Haemophilus influenzae, S. aureus, and K. pneumoniae were found in a quarter of patients, as well as in controls. Although these bacteria can be associated with disease in children, they are more likely to represent a colonization [20]. M. catarrhalis, another common bacterium in the nasopharyngeal microbiome of children, was never detected [5].
The anaerobic bacterium Fusobacterium necrophorum has been suggested as a possible pathogen in adolescents with pharyngitis [21,22,23]. We detected F. necrophorum in only one patient, aged 14 and with a concomitant finding of influenza B virus, and in one control, aged 3. These findings are in line with a previous report of a 2% prevalence in children under 15 years old [23].
The prevalence of viruses in our study was much lower than the prevalence of viruses from a previous study using PCR [18]. This unexpected finding could be the result of the sampling errors described above, age distribution differences between our study and the previous studies, and epidemiologic differences between our settings and the previous study’s settings. Among children, viruses become less prevalent with age [18], and two-thirds of our patients were 6–14 years old.
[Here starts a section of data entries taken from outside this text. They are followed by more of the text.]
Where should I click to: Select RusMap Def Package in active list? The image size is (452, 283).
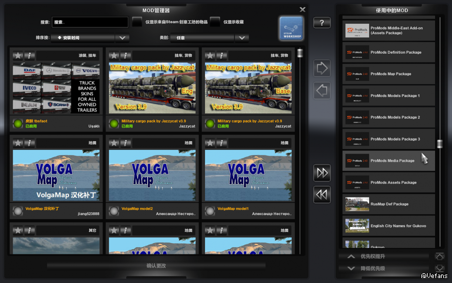(x=388, y=204)

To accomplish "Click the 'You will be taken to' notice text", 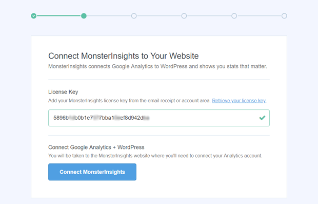I will pyautogui.click(x=155, y=156).
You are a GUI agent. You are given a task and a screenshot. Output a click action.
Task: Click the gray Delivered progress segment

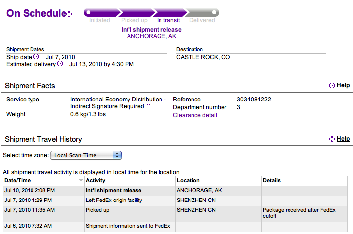[202, 12]
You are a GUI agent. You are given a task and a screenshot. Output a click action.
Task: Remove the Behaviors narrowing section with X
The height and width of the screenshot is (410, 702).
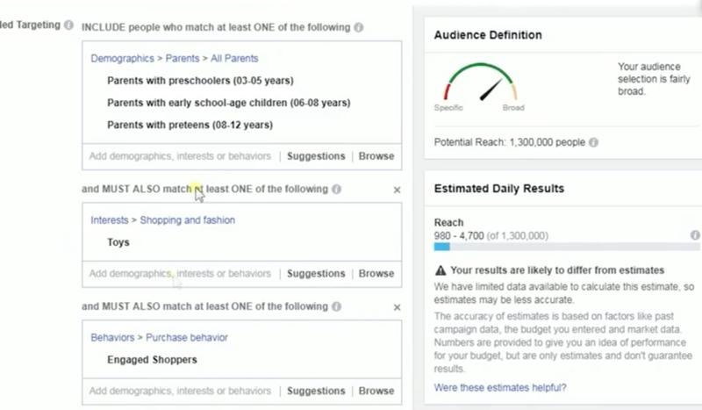pyautogui.click(x=397, y=308)
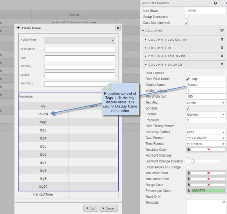The image size is (227, 214).
Task: Click the trash icon for Column 2 ID
Action: 222,48
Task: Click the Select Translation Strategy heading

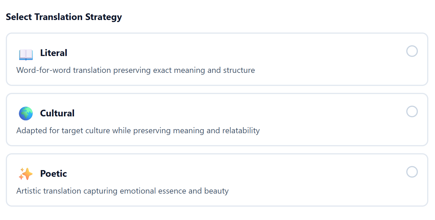Action: [x=64, y=17]
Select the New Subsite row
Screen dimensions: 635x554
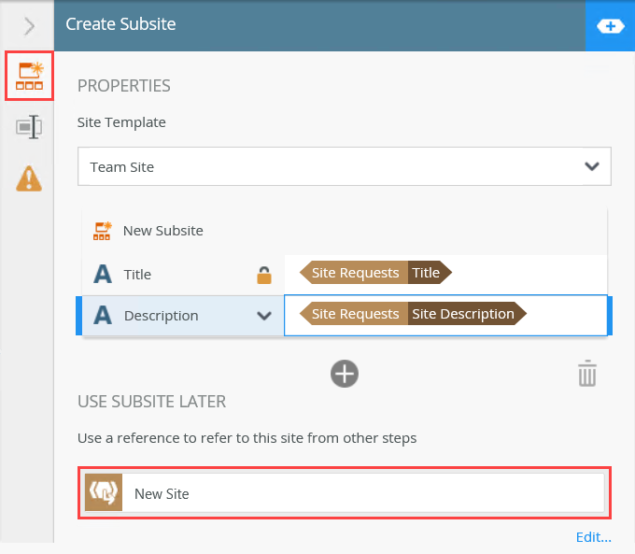[344, 230]
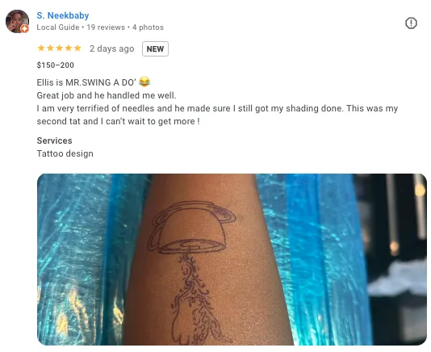Click the first star in the rating

[41, 48]
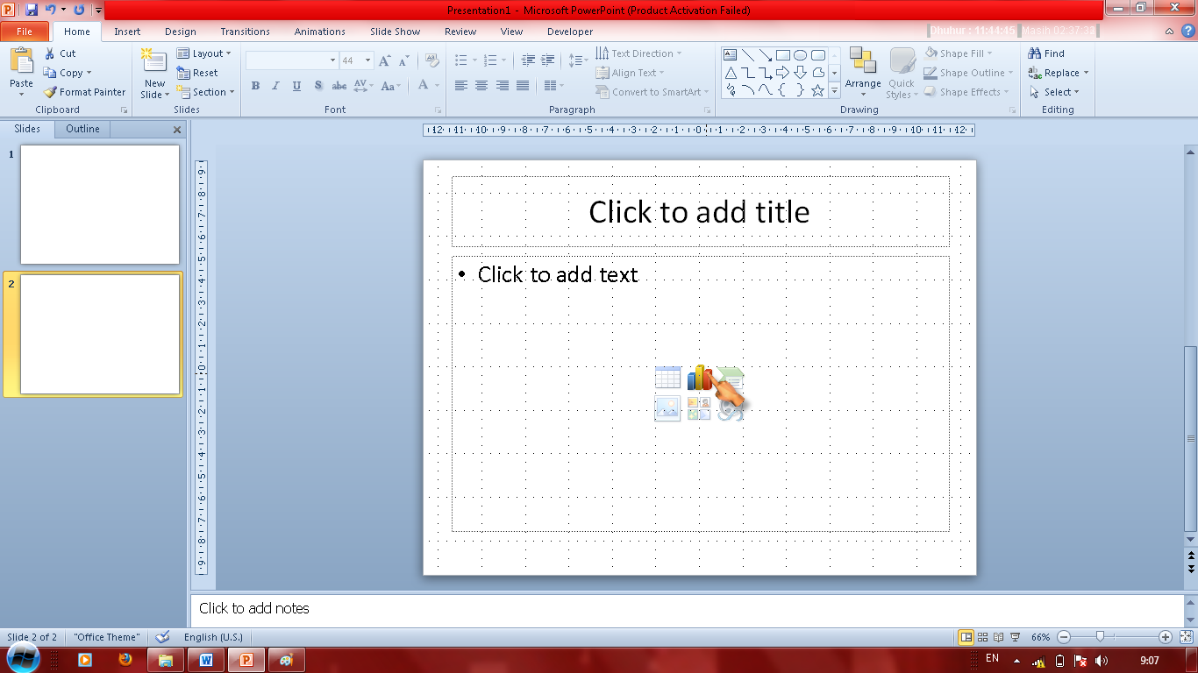
Task: Open the font size dropdown
Action: click(x=369, y=60)
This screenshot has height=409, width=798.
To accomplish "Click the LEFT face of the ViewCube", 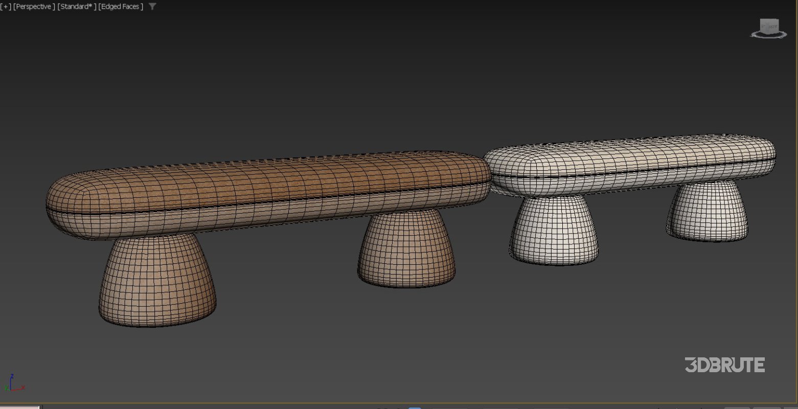I will [763, 26].
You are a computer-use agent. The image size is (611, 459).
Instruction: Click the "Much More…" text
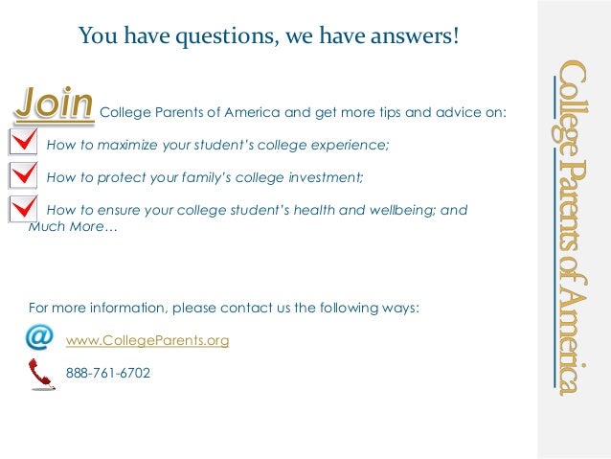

Rhinovirus was the most prevalent virus in both patients and controls, which is congruent with studies using PCR [18, 24], while adenovirus, the most prevalent virus in older studies [9, 10, 25], was less common. In our study, parainfluenzavirus, metapneumovirus, and RSV were only found in patients, which supports the findings of a study on young children with acute respiratory infection [24].
The high rate of bacteria and viruses in asymptomatic children makes it difficult to interpret a positive finding in patients, as there is good reason to assume that they have similar carriage rates [16]. This is especially true for GAS [7], rhinoviruses [24, 26], and adenoviruses [18]. The fact that most findings in our study were single pathogens does not contradict the idea of a simultaneous carriage and infection, as we had no test for aetiological causality and no estimate of false-negative findings. Both rapid antigen tests and the Centor criteria are used to detect GAS, not to distinguish between infection and colonization.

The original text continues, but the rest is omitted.